_Short problem 1_
From the rat manor thread, set down the passage between "Anyways my question" and "with this cage.", inclusive, with no changes.
_Short problem 2_
Using the rat manor thread, decide whether each statement agrees with it. Give yes or no for each, with the deciding words quoted exactly. (a) The previous cage had been a guinea pig cage. (b) The middle level was the hardest part to install. (c) Gribouilli keeps the cage together with zip ties.

_Excerpt_
# Petco Rat Manor Base Assembly



## BlackAce (Apr 18, 2013)

So we got the babies a new rat manor cage today. The old cage was a guinea pig cage we reconfigured for rat use. However we were only able to fit one or two levels for them, and really don't have the living space for a cage that is much longer than it is tall. We'd gone to several pet stores in the area and really only found this one. I like the height but it's such a pain to assemble. The two smaller shelves were bent and the hooks don't grab onto the wires well at all. It took me an hour to find one spot that the one smaller shelf fit into. The second smaller one is too bent to fit anywhere that I've tried yet. At least the middle level gave me no trouble...? Silver lining lol

Anyways my question is an assembly one. How the heck does the top wire half fit into the base? The directions are crap and just say to fit it into the base, however there are two slots on opposite sides of the base, but none line up with any of the wire hooks. I know this cage is relatively common so, could someone who has had or does have this cage help me out with how to fit the base together? Not impressed so far with this cage.


----------



## Gribouilli (Dec 25, 2015)

I have a rat manor as a spare cage and use only the middle level. I use zip ties so it stays together and doesn't fall apart when I scrub it in my bathtub...


----------



## BlackAce (Apr 18, 2013)

Ahh yes thank you, that's a smart idea as things were snapping out of place as I was moving it around. How did you fit the top wire half into the base pan? Are there hooks that are supposed to line up? I'm trying to post a picture but have been unsuccessful so far.


----------



## Gribouilli (Dec 25, 2015)

Entries for locating words and elements
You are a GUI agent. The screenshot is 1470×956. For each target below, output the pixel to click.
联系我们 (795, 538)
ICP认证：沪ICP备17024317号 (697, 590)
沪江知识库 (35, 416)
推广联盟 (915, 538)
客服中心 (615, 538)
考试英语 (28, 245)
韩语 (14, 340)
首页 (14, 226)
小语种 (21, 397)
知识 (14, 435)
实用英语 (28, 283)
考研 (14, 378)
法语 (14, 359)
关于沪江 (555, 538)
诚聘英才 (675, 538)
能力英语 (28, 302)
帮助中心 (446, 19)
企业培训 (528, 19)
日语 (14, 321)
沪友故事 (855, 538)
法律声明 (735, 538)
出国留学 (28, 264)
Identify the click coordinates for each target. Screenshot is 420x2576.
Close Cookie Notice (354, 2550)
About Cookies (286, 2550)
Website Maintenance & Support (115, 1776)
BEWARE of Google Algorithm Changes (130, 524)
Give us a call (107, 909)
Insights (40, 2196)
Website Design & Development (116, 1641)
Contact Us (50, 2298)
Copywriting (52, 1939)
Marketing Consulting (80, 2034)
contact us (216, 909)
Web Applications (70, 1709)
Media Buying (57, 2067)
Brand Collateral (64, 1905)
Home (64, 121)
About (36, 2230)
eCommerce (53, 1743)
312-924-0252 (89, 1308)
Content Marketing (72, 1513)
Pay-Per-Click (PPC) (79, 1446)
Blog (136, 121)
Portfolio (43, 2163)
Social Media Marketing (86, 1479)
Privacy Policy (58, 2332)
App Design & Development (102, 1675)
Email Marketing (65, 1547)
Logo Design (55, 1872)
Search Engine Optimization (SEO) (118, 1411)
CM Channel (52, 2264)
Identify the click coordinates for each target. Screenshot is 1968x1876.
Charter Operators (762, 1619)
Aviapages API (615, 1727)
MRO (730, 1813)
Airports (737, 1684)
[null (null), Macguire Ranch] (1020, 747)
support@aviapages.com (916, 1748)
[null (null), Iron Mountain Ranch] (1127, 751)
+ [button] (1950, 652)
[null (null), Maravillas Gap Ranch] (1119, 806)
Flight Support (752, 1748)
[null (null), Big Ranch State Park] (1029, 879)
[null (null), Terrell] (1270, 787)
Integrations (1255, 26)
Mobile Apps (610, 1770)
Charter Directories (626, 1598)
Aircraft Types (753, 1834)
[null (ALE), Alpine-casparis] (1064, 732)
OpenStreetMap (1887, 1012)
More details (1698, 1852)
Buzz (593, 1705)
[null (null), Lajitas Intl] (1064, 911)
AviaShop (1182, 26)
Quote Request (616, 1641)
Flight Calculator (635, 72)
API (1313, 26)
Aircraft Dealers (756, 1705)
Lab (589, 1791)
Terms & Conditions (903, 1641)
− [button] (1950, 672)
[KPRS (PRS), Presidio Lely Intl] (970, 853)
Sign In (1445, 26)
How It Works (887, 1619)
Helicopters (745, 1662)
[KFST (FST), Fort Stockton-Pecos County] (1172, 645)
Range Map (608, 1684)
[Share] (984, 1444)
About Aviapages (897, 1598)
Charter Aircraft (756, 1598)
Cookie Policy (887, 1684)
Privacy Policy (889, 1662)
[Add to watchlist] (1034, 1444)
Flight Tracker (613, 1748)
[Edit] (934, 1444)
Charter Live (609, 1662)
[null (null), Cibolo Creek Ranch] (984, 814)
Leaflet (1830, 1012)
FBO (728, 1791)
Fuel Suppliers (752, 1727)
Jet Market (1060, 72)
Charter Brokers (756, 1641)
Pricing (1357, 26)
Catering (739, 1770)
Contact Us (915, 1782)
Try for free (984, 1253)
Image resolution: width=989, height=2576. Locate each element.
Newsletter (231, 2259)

_Finished answer 1_
Anyways my question is an assembly one. How the heck does the top wire half fit into the base? The directions are crap and just say to fit it into the base, however there are two slots on opposite sides of the base, but none line up with any of the wire hooks. I know this cage is relatively common so, could someone who has had or does have this cage help me out with how to fit the base together? Not impressed so far with this cage.

_Finished answer 2_
(a) Yes: "The old cage was a guinea pig cage we reconfigured for rat use."
(b) No: "At least the middle level gave me no trouble...?"
(c) Yes: "I use zip ties so it stays together"